**Goal of the exercise:** Please identify each line below that contains the word "agent" and copy those lines.
— Start Exercise materials —
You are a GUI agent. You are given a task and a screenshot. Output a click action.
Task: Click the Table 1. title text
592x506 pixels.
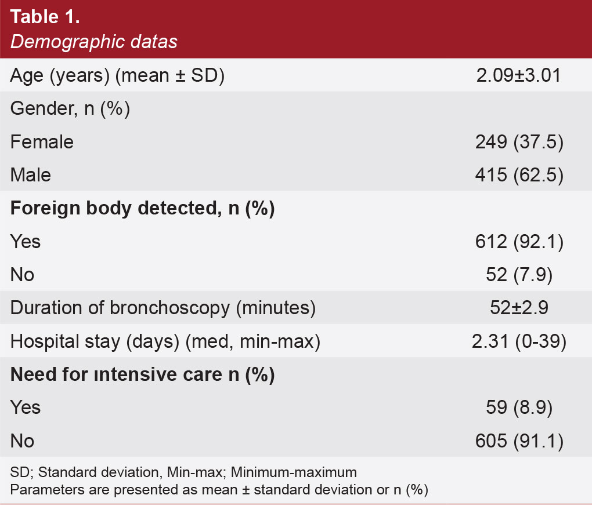(x=45, y=17)
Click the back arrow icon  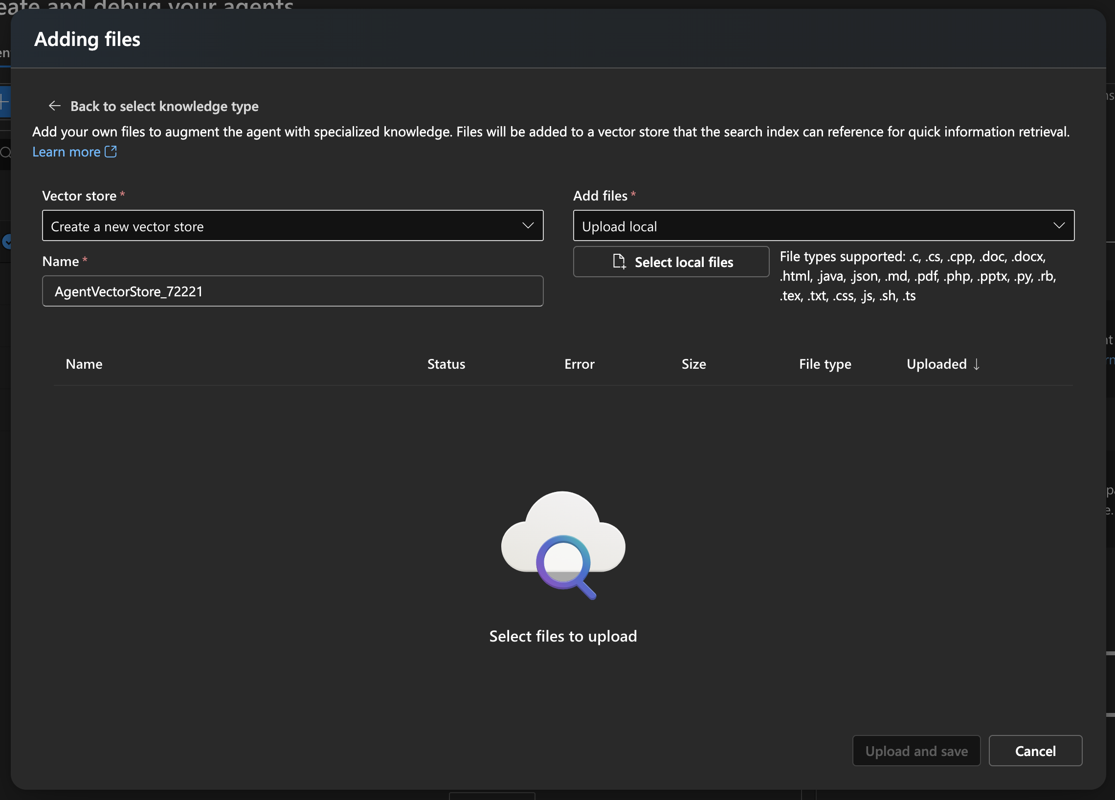(55, 106)
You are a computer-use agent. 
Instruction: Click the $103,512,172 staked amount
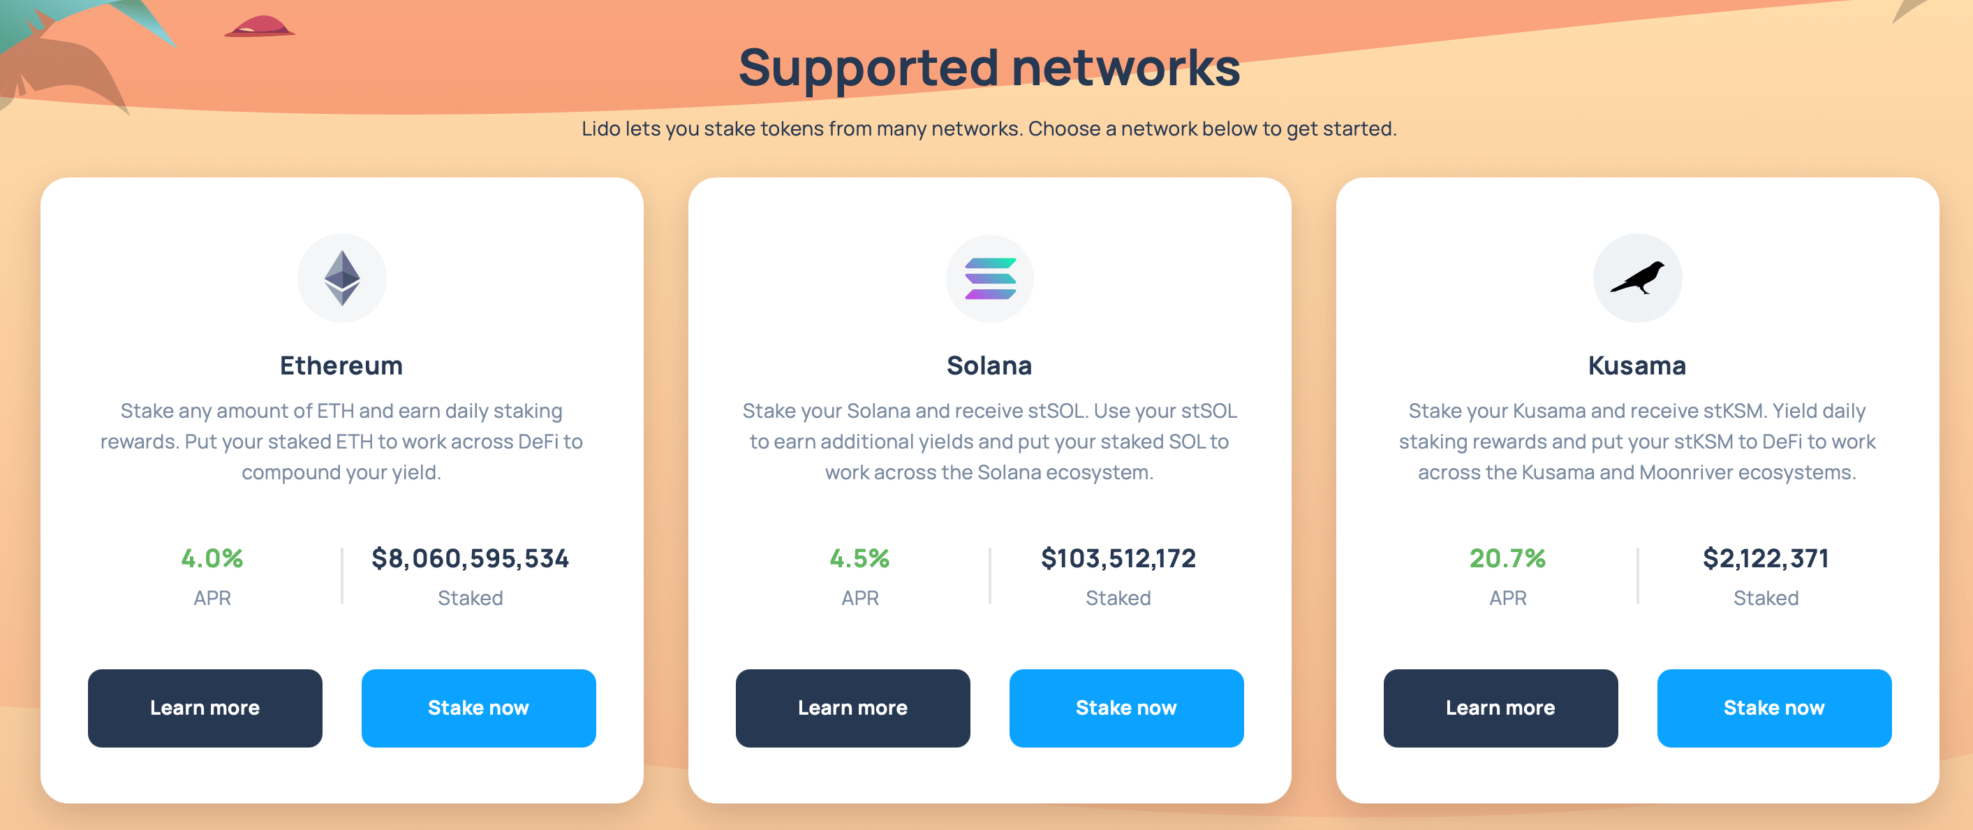(x=1118, y=558)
— End Exercise materials —
**Solution for this problem:**
You are a GUI agent. You are given a task and a screenshot. Output a click action.
You are a computer-use agent. 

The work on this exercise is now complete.